SECTIONS
The Main Gallery hosts one of the two permanent exhibitions of the museum, The Vargas Collection, which comprises a fraction of the art collection of Mr Vargas, and is divided into four themes: Light (Liwanag), which features the works of the pioneers of Philippine art from the nineteenth century; Province (Laan), with works that trace the idealization of the countryside in the beginning of the country’s American colonization; Unease (Ligalig), which includes works that evoke the atmosphere of the Pacific War, the peak of Fernando Amorsolo’s career, and the sharp disparity between the social classes; and Passage (Laya), which displays works that explore the emergence of modernism.
In each section, works of contemporary art are curated to prompt a conversation with the pieces from the collection; this includes works by Adjani Arumpac, Poklong Anading, Roberto Feleo, Alfredo and Isabel Aquilizan, Renan Ortiz, and Stephanie Syjuco. Works by Paul Pfeiffer, Mark Salvatus, and Cocoy Lumbao had been presented previously.
Within the Vargas Collection is a smaller exhibition titled Track Changes. This exhibition makes use of materials culled from the archives of the museum, and specifically ventilates the works of Aurelio Alvero (nom de plume: Magtanggul Asa), who helped Mr Vargas build his collection, and Guillermo Tolentino, a classical sculptor who was invested in the occult, the ancient syllabary, the National Hero Jose Rizal, and the Tagalog language.



The Vargas art collection has over 500 paintings in its holdings. The works not displayed in the Main Gallery are hung in a parallel exhibition in the Visible Storage. Students, researchers, and specialists are invited to view the collection at the Visible Storage, located at the basement of the museum.
The exhibition Jorge B. Vargas: A Collecting Life (Isang Buhay ng Pagtipon) at the South Wing Gallery on the third floor retells the life and legacy of Jorge B. Vargas. It is built around the concepts of Kawilihan (Fascination), Kasaysayan (History), and Kasanayan (Discipline) to inform the assembly of objects as well as annotate Vargas’s disposition, profession, and participation in the wider Philippine social life as a lawyer, civic leader, sportsperson, businessperson, and philanthropist.




True to its mission to foster an awareness of the artistic heritage of our country, the Vargas Museum is home to public art. An abstract sculpture of Islamic calligraphy by National Artist Abdulmari Imao, perched on a concrete platform surrounded by sprawling trees, welcomes visitors. The edifice in itself speaks of its origin and historical context, a time when variations of the brutalist aesthetic held sway.

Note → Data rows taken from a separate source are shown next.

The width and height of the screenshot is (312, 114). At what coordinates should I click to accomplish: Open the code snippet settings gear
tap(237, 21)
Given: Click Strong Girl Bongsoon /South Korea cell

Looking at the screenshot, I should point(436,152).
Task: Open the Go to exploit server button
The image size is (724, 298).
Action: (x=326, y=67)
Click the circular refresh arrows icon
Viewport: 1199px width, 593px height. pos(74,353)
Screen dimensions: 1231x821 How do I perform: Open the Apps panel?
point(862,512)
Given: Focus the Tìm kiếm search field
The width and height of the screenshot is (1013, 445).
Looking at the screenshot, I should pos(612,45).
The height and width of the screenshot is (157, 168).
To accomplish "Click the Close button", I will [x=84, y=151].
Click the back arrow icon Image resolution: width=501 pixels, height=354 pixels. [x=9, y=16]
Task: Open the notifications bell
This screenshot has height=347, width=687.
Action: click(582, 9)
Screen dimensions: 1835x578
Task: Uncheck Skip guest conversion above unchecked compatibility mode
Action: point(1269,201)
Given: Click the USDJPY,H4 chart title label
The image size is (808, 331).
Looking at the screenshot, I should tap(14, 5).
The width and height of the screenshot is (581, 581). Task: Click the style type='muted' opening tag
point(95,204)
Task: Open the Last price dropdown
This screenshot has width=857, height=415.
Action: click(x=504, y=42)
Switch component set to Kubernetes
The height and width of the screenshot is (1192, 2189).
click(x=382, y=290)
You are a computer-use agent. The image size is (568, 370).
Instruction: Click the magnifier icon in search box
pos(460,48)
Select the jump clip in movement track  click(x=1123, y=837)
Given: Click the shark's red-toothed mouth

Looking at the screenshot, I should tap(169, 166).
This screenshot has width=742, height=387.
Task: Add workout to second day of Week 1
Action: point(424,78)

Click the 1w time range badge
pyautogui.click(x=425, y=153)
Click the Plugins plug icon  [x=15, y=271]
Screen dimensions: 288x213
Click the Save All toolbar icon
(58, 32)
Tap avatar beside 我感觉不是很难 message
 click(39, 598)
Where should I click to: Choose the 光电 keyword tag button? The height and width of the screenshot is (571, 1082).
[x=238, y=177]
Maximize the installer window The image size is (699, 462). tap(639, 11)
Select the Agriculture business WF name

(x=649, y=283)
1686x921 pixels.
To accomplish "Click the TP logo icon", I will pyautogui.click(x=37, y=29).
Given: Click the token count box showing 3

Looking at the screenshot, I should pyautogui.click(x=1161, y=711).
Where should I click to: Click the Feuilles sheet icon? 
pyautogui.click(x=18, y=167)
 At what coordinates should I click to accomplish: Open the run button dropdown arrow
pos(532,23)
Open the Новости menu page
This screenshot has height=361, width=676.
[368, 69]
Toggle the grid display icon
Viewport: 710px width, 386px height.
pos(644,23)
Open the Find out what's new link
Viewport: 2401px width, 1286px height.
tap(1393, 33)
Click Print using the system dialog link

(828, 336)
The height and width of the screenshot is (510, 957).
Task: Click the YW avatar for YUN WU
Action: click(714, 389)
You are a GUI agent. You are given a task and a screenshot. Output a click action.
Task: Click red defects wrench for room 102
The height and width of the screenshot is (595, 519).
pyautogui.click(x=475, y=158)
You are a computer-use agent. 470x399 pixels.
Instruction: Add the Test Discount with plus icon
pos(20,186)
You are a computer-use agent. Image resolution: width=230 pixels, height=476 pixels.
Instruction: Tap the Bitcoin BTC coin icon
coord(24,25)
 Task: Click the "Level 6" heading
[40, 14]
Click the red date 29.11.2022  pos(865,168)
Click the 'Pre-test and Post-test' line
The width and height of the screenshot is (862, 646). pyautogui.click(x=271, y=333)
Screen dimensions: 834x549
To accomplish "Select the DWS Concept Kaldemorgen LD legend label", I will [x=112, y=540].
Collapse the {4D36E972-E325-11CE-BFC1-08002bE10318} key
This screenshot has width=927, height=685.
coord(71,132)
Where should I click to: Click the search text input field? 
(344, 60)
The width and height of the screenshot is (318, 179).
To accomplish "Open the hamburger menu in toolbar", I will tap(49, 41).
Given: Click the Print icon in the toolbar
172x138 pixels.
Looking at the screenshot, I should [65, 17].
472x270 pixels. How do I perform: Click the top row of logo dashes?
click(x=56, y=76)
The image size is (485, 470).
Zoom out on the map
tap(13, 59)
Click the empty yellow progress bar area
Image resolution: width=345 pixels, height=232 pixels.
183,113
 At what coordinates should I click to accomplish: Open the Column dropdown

Two sculptures flank the steps leading to the museum entrance. First is Rajah Sulayman, attributed to Anastacio Caedo and which once used to guard the Vargas residence, a concrete cast interpretation of the leader of sixteenth-century Manila. The other is Pio Abad’s figurative sculpture, Malakas at Maganda. The sculpture is based on the eponymous sculpture by Anastacio Caedo, which is part of the Vargas collection; Caedo’s sculpture is a trophy presented to Mr Vargas, who won the Sports Leadership Award of the Year in 1974.
Produced by Goetz Arndt in 2011, Kidlat is found on the grassy lawn adjacent to the museum, and a part of the university’s sculpture garden. The concrete and steel rods allude to the lightning. At the front lawn is Cian Dayrit’s Artefact X, the artist’s undergraduate thesis work: two gigantic bird feet atop circular platforms, all in concrete, that question the objects’ artifactuality and function. Four concrete sculptures that serve as benches and complement the museum building’s modernist style frame the lawn and driveway of the museum; these are works by Gary Ross Pastrana and Stanley Ruiz, who were inspired by the lines and architecture of the First United Building in Escolta, Manila.
Aside from works that are permanently displayed within the building and its environs, the Vargas Museum organizes exhibits of public art that are ephemeral in nature, such as performance art and installations. The museum’s porch, steps, lawns, and posts provide spaces for these experimental projects.
Taking the cue from the gardens in the Kawilihan compound, the residence of Mr Vargas in Mandaluyong, the Vargas Garden is a venture of the museum in urban gardening in the field of art and culture and its ever-dilating persuasions. It seeks to promote the cultivation of plants while fostering collaboration with the community and honoring Mr Vargas’s fondness for land and its myriad yield.